Stop smoking services will be cut by £16 million by councils across England, a 15% reduction year on year, according to the report from the King’s Fund.

Sexual health services have been cut by £30 million compared to last year, a 5% drop in funding and services to tackle drug misuse in adults will be slashed by more than £22 million, a 5.5% cut.

The analysis, based on Department of Communities and Local Government data, shows that councils in England are planning to spend £3.4 billion on public health services in 2017/18.

The King’s Fund estimated that, factoring in for inflation, planned public health spending is more than 5% less in 2017/18 than it was in 2013/14, saying that on a like-for-like basis councils will spend only £2.52 billion on public health services in 2017/18 compared to £2.60 billion the previous year.

David Buck, senior fellow in public health and inequalities at the think-tank, said: ‘Reducing spending on public health is short-sighted at the best of times.

‘But at a time when the rate of syphilis is at its highest level for 70 years, to cut spending on sexual health services is the falsest of false economies and is storing up problems for the future.
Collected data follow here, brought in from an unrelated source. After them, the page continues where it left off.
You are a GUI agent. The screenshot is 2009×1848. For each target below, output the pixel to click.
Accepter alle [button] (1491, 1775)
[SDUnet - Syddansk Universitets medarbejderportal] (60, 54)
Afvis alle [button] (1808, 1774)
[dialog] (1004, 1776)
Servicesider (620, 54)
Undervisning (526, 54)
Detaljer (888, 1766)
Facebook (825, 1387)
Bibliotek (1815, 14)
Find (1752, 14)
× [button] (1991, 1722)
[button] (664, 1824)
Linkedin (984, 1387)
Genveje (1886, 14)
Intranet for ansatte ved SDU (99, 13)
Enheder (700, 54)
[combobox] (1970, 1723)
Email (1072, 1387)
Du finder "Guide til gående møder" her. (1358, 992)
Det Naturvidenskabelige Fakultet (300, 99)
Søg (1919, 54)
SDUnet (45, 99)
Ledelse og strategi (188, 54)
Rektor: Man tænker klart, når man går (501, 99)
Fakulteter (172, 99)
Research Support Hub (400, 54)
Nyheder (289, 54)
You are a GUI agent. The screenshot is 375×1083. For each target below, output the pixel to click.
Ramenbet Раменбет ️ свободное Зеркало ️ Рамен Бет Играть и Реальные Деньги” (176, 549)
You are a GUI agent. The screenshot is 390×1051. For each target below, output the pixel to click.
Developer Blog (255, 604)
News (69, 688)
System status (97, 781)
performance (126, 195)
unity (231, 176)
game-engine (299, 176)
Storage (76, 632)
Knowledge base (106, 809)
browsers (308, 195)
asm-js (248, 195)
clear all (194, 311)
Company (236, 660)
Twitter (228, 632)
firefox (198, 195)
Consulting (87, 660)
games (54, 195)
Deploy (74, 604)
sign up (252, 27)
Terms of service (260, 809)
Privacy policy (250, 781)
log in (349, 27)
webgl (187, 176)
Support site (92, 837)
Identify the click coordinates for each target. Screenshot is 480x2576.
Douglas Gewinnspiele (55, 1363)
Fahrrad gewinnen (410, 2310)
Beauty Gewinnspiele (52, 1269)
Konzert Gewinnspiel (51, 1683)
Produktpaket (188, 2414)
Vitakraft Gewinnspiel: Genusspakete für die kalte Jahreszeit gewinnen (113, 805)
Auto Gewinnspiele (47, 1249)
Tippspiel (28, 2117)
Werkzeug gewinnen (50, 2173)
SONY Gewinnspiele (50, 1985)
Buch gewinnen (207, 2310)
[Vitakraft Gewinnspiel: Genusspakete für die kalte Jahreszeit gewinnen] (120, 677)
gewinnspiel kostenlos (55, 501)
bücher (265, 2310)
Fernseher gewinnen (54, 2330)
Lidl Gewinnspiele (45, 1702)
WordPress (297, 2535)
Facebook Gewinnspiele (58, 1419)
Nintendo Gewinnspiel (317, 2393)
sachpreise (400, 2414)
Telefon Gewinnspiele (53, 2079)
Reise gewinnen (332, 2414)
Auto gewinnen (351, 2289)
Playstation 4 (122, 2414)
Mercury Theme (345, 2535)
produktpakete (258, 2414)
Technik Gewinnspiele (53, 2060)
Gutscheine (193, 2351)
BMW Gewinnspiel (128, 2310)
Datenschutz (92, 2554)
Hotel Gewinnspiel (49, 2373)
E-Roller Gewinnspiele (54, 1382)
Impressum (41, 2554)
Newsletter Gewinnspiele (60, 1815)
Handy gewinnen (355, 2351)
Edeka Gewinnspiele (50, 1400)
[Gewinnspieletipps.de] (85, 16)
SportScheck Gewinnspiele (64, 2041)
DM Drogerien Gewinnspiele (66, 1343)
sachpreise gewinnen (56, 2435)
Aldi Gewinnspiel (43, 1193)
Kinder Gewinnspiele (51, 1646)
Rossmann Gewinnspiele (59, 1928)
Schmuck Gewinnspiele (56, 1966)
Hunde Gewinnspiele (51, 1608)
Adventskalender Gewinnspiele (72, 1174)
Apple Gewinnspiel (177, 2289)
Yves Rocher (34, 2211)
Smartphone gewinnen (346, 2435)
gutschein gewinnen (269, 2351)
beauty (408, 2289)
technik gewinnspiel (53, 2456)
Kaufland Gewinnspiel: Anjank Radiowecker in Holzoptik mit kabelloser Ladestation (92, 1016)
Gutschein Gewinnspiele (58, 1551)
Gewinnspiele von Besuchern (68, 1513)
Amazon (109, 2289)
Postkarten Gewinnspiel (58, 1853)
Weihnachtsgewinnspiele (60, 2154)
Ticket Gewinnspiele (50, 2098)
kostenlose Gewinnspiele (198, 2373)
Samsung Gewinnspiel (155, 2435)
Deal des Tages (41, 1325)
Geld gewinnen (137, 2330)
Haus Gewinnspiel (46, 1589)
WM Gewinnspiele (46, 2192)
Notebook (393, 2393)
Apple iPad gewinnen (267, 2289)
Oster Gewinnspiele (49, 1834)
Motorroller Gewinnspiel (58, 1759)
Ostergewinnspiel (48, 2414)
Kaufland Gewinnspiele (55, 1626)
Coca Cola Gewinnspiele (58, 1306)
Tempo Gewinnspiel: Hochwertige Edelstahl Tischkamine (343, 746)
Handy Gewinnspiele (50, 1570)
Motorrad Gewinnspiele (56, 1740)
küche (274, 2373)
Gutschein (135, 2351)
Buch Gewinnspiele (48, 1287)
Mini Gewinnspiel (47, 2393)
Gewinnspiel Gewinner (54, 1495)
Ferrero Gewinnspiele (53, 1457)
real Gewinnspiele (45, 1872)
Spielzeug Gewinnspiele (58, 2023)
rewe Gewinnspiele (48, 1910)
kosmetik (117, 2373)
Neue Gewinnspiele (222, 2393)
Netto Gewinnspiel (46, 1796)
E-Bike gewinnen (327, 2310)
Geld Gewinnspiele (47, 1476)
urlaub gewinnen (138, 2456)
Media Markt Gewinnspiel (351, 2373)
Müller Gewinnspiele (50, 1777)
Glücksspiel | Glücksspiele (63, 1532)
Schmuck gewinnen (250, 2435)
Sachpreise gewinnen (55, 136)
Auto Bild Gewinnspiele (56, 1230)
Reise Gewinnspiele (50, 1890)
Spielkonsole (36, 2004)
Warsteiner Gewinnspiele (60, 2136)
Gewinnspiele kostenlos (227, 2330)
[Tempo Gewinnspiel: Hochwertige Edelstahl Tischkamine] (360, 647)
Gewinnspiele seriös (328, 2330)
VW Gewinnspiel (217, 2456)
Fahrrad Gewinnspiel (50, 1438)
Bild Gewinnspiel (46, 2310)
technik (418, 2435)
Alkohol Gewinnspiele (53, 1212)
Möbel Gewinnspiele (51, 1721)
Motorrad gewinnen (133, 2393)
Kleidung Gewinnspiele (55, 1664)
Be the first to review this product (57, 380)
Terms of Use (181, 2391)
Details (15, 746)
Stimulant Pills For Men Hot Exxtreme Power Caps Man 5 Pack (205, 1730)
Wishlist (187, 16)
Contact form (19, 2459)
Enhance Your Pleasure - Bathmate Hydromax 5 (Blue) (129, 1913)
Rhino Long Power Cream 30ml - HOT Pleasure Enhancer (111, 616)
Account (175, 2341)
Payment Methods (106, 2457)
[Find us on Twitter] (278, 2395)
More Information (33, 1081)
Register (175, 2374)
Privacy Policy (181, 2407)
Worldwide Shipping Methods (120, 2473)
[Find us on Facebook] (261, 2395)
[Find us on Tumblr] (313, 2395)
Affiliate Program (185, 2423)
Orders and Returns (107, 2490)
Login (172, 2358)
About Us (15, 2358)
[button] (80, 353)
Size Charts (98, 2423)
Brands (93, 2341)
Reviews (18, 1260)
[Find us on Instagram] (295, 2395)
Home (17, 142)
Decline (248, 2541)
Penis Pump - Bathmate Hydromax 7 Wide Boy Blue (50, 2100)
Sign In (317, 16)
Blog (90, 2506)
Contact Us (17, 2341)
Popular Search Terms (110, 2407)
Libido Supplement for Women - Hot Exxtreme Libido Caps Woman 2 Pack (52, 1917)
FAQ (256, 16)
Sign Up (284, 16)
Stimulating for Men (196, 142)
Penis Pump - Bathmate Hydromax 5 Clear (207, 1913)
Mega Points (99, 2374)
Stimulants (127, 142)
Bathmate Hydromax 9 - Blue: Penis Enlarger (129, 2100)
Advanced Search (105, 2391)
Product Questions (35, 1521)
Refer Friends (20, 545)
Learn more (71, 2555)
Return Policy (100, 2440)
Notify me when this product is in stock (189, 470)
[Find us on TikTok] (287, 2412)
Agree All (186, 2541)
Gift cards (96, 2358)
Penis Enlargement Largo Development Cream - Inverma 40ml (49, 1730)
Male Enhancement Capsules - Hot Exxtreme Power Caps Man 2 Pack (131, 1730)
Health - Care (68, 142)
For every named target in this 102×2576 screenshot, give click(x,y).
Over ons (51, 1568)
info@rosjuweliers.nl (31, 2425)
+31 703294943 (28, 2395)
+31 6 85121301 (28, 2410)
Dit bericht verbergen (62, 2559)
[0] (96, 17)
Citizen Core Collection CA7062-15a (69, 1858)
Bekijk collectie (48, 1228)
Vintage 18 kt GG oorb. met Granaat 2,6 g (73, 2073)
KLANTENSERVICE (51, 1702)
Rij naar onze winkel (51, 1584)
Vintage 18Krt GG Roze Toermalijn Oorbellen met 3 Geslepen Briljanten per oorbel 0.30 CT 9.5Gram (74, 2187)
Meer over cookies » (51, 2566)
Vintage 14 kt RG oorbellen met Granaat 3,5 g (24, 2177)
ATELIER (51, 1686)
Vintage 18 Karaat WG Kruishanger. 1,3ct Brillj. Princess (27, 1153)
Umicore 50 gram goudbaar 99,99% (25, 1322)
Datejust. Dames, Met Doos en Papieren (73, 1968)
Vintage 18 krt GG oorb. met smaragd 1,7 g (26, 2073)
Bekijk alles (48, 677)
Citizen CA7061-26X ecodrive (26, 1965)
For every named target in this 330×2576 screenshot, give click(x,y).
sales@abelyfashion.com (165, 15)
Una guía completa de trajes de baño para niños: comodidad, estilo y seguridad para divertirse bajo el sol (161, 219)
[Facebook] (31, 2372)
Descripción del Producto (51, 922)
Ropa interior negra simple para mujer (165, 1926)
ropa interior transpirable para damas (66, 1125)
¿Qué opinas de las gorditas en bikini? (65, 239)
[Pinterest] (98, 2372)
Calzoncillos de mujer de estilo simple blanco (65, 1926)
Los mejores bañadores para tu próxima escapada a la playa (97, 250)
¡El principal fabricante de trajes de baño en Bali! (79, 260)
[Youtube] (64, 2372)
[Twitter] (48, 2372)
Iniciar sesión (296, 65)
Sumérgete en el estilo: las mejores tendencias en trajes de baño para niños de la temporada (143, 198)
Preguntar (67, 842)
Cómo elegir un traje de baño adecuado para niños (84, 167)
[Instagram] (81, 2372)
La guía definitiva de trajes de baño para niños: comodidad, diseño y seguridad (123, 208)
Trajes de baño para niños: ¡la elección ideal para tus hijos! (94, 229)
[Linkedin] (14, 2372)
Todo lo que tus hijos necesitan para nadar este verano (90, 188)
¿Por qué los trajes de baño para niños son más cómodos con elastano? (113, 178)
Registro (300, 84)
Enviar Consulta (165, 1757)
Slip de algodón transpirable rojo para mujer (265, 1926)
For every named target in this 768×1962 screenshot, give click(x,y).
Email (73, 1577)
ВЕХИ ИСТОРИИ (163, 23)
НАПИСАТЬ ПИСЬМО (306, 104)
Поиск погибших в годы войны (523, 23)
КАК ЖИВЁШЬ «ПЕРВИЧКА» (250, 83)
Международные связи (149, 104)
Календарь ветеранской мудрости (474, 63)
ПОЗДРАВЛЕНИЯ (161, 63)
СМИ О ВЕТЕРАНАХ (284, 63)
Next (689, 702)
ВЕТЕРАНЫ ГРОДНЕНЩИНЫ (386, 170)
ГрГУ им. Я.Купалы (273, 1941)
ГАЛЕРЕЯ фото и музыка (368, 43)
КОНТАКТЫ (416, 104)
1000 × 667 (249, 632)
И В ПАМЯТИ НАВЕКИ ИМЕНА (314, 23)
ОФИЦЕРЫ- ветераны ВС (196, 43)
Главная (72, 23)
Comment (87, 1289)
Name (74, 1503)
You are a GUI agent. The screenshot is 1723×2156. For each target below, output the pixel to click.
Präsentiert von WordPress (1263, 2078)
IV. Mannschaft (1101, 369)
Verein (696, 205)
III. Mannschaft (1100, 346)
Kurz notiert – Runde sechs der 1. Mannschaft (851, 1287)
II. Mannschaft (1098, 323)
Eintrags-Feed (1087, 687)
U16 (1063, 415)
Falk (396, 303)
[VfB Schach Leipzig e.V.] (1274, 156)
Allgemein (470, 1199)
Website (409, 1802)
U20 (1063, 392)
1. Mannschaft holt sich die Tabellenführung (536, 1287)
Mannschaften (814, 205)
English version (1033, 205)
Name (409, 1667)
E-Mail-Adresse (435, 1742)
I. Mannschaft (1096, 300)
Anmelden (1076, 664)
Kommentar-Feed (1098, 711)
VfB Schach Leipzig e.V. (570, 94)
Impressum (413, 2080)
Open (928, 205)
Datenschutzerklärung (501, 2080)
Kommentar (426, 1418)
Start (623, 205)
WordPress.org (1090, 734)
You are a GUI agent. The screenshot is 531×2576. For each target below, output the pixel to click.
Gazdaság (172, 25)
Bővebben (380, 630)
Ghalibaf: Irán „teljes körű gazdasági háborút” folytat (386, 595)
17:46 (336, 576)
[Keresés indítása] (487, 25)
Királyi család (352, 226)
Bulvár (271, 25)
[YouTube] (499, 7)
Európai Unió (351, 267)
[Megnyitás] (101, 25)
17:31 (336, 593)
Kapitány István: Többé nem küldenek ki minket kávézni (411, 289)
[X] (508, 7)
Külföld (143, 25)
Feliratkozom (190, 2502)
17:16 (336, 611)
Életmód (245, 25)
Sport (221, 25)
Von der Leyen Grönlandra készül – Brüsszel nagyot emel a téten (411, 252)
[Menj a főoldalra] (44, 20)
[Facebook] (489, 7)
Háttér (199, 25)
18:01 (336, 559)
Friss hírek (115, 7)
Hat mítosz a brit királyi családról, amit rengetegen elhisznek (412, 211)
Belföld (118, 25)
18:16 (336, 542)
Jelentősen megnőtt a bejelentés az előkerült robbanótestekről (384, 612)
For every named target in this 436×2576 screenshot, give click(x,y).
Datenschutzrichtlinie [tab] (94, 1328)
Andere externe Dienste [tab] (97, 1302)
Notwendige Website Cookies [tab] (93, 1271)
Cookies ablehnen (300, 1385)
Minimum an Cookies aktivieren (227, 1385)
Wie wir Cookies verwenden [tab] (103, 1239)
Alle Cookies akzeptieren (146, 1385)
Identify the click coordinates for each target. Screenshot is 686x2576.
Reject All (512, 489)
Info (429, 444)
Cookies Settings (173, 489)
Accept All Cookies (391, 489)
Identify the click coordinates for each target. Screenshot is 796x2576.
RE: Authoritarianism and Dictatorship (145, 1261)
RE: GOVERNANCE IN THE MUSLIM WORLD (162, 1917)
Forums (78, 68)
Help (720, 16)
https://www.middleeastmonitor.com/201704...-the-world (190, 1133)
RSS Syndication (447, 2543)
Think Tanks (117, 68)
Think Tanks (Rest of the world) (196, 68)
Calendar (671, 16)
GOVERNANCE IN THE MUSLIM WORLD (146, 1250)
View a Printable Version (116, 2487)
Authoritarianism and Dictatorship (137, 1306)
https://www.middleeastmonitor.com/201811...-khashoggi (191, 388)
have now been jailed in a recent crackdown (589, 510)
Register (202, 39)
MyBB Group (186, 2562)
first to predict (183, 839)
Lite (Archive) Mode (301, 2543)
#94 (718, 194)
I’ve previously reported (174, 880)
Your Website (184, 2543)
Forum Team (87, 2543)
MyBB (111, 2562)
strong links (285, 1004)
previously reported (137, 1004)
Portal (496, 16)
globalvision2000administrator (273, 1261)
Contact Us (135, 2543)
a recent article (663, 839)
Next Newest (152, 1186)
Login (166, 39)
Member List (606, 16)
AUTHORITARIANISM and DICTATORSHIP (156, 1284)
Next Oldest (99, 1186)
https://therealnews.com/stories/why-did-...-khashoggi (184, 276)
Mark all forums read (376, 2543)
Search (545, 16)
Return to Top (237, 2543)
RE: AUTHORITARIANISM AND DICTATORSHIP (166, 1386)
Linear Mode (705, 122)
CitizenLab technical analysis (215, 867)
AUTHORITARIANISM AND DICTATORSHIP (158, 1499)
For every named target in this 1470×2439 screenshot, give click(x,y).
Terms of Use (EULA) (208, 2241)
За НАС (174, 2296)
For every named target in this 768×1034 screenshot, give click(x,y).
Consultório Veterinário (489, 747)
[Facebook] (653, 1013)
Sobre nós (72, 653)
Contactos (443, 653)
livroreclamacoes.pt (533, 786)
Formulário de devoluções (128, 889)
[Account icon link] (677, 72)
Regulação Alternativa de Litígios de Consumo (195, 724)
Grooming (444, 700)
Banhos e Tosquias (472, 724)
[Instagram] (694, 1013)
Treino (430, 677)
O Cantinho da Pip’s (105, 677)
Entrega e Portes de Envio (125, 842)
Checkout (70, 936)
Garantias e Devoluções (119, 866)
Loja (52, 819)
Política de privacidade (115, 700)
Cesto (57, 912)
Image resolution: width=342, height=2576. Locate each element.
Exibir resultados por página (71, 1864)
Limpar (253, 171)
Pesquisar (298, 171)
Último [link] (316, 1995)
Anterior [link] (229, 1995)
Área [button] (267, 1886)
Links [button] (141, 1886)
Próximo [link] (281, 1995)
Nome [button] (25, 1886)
‘The Government must reverse these cuts and ensure councils get adequate resources to fund vital public health services.’

Pulse revealed in January that six major metropolitan and county councils were cutting smoking cessation budgets by hundreds of thousands of pounds. GPs warned that this will set smoking cessation back ’15 years’.

Health policy experts at the Universities of Liverpool and York warned earlier this year that recent cuts to public health budgets, including smoking cessation services, were a ‘false economy’ that will end up costing the NHS and the wider UK economy billions of pounds.